Exercise directions:
Would you retype the line that contains "This screenshot has height=715, width=1321." and all lines following it to the end of the entries below, exactly and without pictures?
........
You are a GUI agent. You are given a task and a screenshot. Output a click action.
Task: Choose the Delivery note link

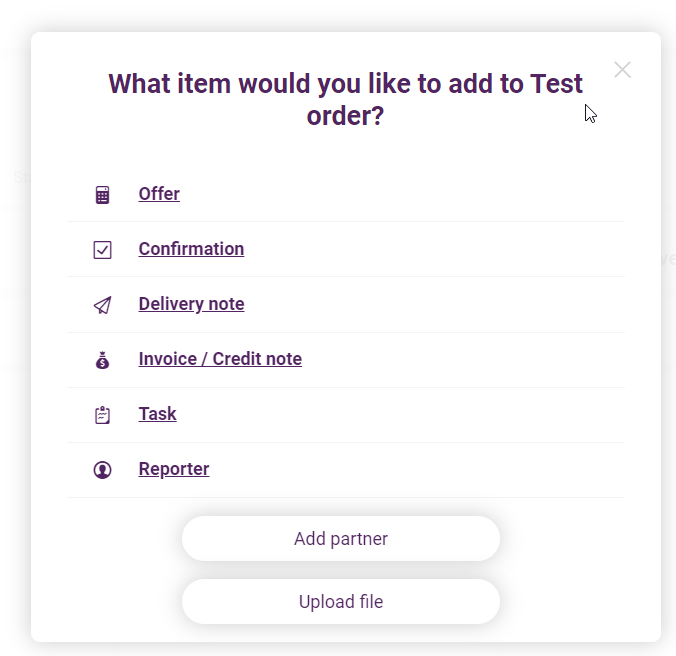click(191, 304)
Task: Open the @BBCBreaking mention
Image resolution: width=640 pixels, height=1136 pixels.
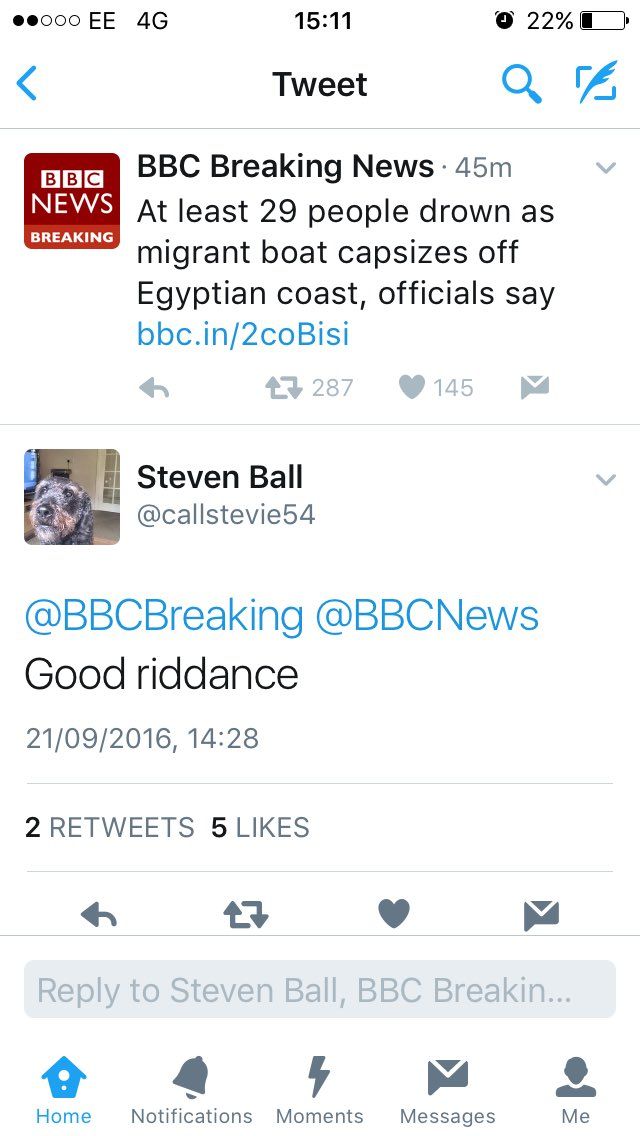Action: (x=164, y=617)
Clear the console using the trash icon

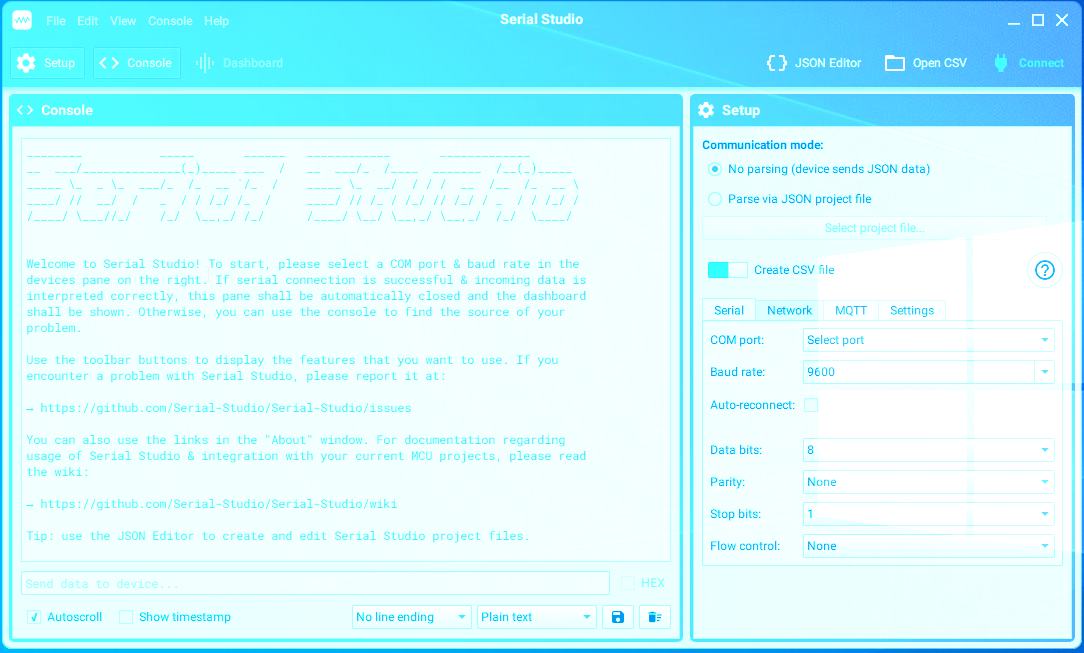(655, 616)
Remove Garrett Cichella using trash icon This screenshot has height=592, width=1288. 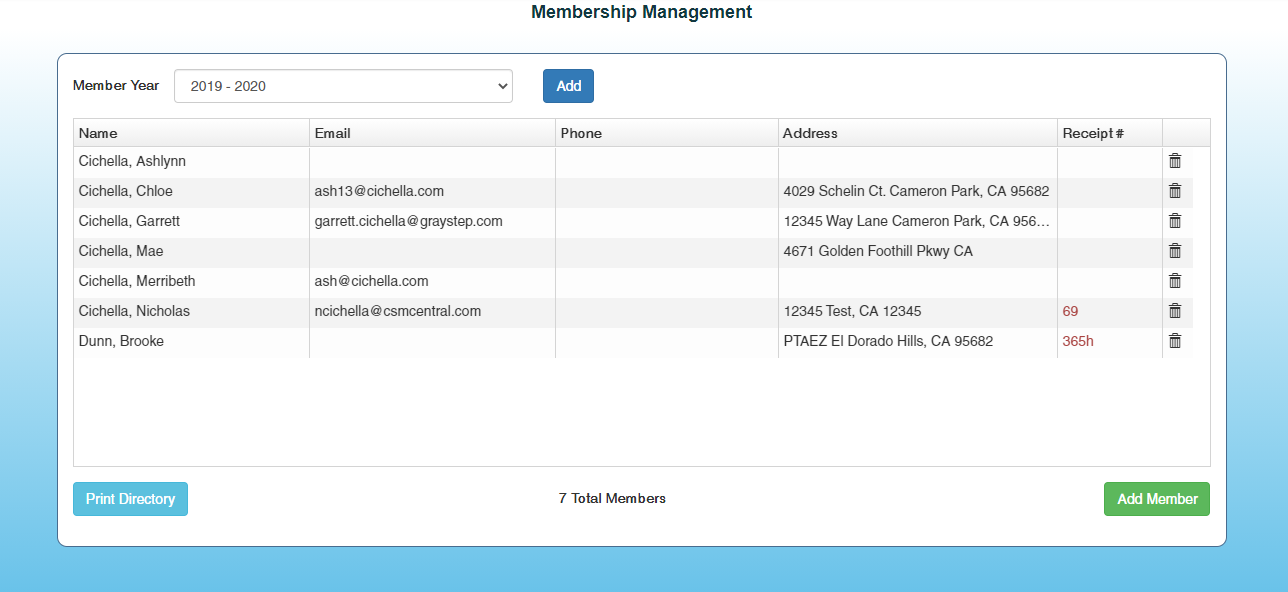[1175, 221]
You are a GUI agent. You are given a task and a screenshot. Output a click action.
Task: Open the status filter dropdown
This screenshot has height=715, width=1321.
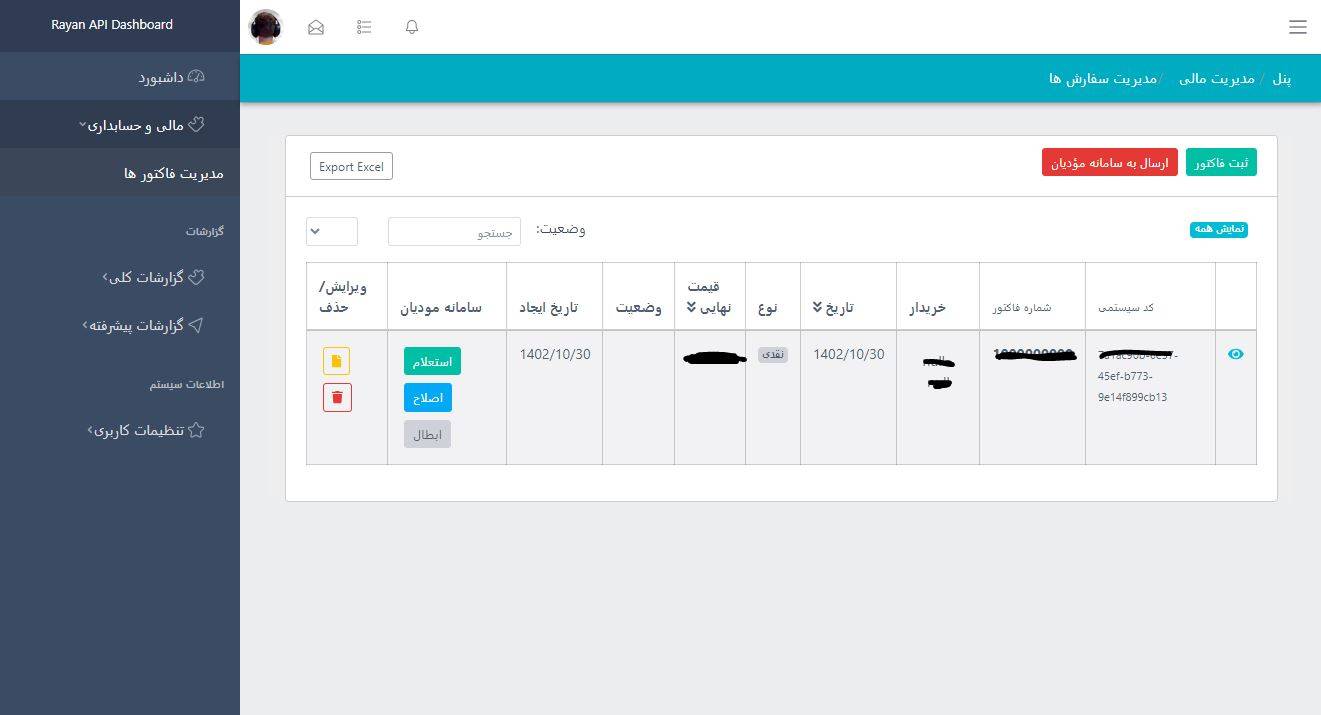pos(332,231)
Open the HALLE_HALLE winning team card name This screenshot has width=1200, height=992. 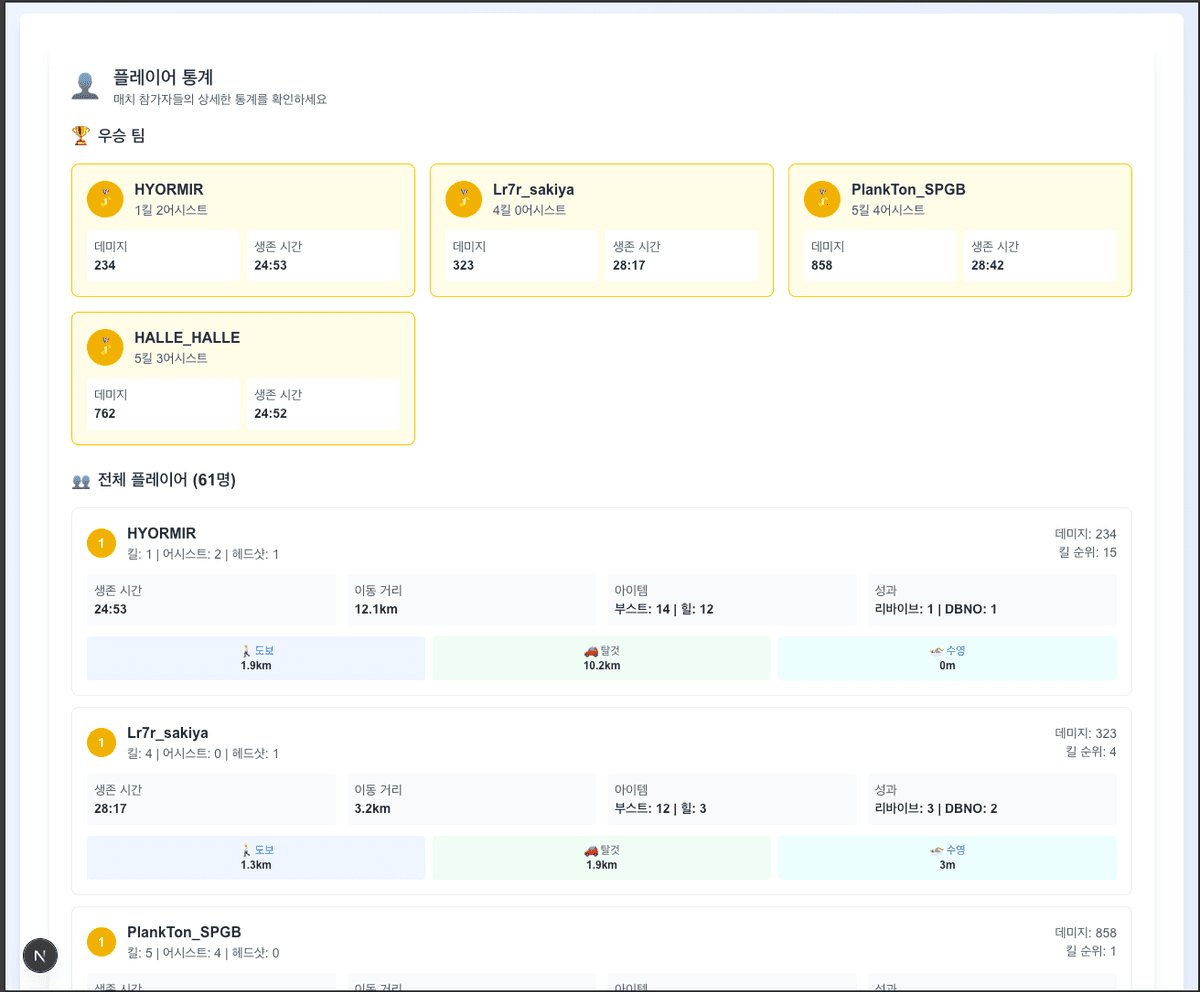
........
Answer for the task:
This screenshot has height=715, width=1321.
pos(332,231)
Open the HALLE_HALLE winning team card name This screenshot has width=1200, height=992. 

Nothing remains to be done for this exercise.